# Ejercicio:
Copia el pasaje del texto sobre Flaubert en el cine de "Ya en 1914 el" a "la Nouvelle Vague.", pero cambia "polifacético" por "versátil".

# Texto fuente:
En el mundo del cine hay una máxima casi infalible: es mejor adaptar una novela vulgar que una gran obra de la literatura universal. Hay excepciones en las que un gran libro ha dado lugar a una gran película, como ocurre con El Gatopardo de Giuseppe Tomasi di Lampedusa, cuya melancolía fue atrapada de manera brillante por la cámara de Luchino Visconti en el filme homónimo de 1963. No ha tenido, en cambio, tanta suerte Flaubert con las versiones cinematográficas de su obra.
Ya en 1914 el italiano Domenico Gaido estrenó una adaptación de Salambó, novela histórica que volvería a la gran pantalla de la mano del francés Pierre Marodon en 1925 y del italiano Sergio Grieco en 1960, todas ellas películas bastante olvidables. También cuenta La educación sentimental con una versión cinematográfica rodada en 1962 por el polifacético Alexandre Astruc, que con la idea del caméra-stylo contribuyó a la teoría del autor que cimentó el trabajo de la Nouvelle Vague.

# Datos aportados:

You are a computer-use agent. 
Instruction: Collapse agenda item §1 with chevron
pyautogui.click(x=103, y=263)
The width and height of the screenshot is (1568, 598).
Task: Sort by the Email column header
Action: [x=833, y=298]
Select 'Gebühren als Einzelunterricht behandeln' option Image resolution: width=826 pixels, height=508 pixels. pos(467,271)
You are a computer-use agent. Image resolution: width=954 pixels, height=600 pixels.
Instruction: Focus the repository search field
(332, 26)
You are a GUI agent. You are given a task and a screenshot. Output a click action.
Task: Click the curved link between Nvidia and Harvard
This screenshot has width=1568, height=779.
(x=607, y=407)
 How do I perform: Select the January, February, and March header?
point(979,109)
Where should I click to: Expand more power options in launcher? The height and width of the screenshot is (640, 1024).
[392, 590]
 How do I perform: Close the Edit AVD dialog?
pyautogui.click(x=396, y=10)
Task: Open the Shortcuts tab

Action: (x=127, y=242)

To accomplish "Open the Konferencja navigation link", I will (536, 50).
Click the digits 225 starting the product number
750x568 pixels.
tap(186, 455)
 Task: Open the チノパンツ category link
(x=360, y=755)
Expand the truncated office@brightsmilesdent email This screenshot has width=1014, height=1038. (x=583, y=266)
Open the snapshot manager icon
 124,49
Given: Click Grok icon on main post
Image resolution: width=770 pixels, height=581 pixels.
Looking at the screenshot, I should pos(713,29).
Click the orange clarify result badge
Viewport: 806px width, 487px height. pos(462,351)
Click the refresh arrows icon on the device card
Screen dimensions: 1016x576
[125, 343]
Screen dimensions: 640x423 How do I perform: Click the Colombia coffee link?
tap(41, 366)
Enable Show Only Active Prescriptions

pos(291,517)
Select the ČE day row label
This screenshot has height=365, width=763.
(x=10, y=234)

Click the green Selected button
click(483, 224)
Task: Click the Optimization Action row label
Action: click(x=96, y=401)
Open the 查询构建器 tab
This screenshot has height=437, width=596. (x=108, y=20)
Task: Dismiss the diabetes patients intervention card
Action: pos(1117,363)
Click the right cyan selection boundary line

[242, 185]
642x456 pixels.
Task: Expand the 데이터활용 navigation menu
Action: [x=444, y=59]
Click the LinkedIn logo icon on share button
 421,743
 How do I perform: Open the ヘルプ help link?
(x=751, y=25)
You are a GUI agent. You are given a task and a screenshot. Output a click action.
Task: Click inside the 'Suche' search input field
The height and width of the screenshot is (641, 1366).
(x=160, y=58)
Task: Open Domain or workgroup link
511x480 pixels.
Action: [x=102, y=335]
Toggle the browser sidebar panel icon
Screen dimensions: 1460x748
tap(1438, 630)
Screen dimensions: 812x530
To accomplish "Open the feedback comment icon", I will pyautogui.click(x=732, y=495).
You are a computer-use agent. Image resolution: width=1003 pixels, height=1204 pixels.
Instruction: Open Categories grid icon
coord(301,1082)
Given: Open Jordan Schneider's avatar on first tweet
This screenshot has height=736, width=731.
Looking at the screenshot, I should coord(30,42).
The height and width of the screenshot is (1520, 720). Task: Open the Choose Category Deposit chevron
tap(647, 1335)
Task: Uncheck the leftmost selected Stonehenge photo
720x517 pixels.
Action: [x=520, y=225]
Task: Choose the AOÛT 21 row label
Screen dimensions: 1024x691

# Respuesta:
Ya en 1914 el italiano Domenico Gaido estrenó una adaptación de Salambó, novela histórica que volvería a la gran pantalla de la mano del francés Pierre Marodon en 1925 y del italiano Sergio Grieco en 1960, todas ellas películas bastante olvidables. También cuenta La educación sentimental con una versión cinematográfica rodada en 1962 por el versátil Alexandre Astruc, que con la idea del caméra-stylo contribuyó a la teoría del autor que cimentó el trabajo de la Nouvelle Vague.